Ödstein - Kirchengrat II

Tourdaten

Anspruch Dauer Länge
T4 schwierig 2:00 h 7,7 km
Aufstieg Abstieg Max. Höhe
320 hm 1.420 hm 1.928 m

Details

Beste Jahreszeit: Juni bis Oktober
  • Einkehrmöglichkeit

Nach einer Nacht auf der Hesshütte im Gehäuse kann man - hoffentlich gut erholt und gestärkt durch ein reichhaltiges Frühstück - den Übergang über den Peternpfad im Schwierigkeitsgrad II in Angriff nehmen. Der Höchste Punkt der Wanderung unterhalb der Roßkuppe liegt auf 1.928 m, danach beginnt der ausgesetzt aber für erfahrene, trittsichere und schwindelfreie Bergsteiger mit Sicherheit schönste Abschnitt der Tour: der Peternpfad.
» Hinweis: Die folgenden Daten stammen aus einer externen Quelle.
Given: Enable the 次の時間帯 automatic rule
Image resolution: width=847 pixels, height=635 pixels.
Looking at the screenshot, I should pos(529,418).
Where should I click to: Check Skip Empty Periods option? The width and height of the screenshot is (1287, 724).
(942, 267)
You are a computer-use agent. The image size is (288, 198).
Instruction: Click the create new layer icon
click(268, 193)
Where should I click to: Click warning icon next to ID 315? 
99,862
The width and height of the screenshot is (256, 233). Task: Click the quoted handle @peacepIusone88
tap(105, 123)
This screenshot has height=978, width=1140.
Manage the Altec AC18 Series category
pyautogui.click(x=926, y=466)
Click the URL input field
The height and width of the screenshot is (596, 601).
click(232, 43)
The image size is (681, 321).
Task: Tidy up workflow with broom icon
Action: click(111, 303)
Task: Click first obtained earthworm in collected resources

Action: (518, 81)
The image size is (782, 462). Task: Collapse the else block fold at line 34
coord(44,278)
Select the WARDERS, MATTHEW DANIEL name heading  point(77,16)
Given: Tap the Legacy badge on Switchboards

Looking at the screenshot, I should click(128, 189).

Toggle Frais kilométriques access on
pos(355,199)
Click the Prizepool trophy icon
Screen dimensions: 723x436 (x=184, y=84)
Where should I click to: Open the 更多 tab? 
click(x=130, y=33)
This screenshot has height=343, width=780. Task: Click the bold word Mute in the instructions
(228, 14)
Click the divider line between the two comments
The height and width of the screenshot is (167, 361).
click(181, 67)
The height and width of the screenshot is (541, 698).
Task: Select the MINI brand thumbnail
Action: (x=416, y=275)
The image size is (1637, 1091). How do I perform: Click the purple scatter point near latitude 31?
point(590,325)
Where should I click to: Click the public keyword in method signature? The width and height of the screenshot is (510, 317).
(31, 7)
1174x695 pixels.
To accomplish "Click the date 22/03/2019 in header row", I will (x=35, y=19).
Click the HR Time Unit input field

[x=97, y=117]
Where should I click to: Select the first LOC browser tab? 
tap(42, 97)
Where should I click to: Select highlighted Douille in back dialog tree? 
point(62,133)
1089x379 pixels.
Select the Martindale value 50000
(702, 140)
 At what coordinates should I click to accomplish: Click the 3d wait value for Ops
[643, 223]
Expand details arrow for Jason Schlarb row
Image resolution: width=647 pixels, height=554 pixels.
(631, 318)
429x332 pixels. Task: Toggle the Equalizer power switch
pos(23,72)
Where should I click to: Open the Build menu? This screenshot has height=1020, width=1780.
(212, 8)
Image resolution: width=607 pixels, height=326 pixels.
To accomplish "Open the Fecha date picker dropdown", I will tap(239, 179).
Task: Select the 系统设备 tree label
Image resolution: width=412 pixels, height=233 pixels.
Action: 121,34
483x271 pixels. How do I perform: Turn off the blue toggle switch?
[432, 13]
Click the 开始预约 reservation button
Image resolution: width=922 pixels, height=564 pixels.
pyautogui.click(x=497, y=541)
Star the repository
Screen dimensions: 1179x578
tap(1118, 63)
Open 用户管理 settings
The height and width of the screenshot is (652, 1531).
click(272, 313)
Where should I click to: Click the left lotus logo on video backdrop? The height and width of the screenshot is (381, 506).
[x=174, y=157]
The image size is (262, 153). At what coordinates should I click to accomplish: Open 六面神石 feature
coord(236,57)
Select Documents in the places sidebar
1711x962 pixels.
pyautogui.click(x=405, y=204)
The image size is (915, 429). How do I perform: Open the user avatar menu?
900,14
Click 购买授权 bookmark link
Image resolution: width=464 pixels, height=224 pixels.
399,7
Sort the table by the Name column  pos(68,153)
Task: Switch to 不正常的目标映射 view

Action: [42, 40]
Danach wartet mit der Haindlkarhütte eine angenehme Einkehrmöglichkeit bevor man nach Gstatterboden absteigt. 

💡

Die Haindlkarhütte bietet eine wundervolle Sonnenterasse und trägt das Gütesiegel „So schmecken die Berge“ Dieses ist eine Auszeichnung für Almhütten, welche hochwertige und gesunde Spezialitäten direkt aus der Region anbieten. Es ist aus der Idee der Erhaltung der bergbäuerlich geprägten alpinen Kulturlandschaft und dem schonenden Umgang mit Ressourcen entstanden. Allerbesten Gewissens genießt man hier also gute, selbst gekochte Hausmannskost.

Anfahrt

Für Quereinstieg Buchsteinhaus: Von Wien/Graz und Salzburg/Linz kommend auf der Phyrnautobahn A9; Abfahrt Ardning und weiter auf der Ennstal-Bundesstraße nach Admont. Durch Admont durch und vor dem Bahnübergang nach links abbiegen in Richtung Hieflau, Gstatterboden. Parkplatz gegenüber Campingplatz bzw. Riverhouse auf der linken Seite oder beim Nationalpark Pavillon in Gstatterboden.

Parkplatz

Parkplatz gegenüber Campingplatz bzw. Riverhouse auf der linken Seite oder beim Nationalpark Pavillon in Gstatterboden.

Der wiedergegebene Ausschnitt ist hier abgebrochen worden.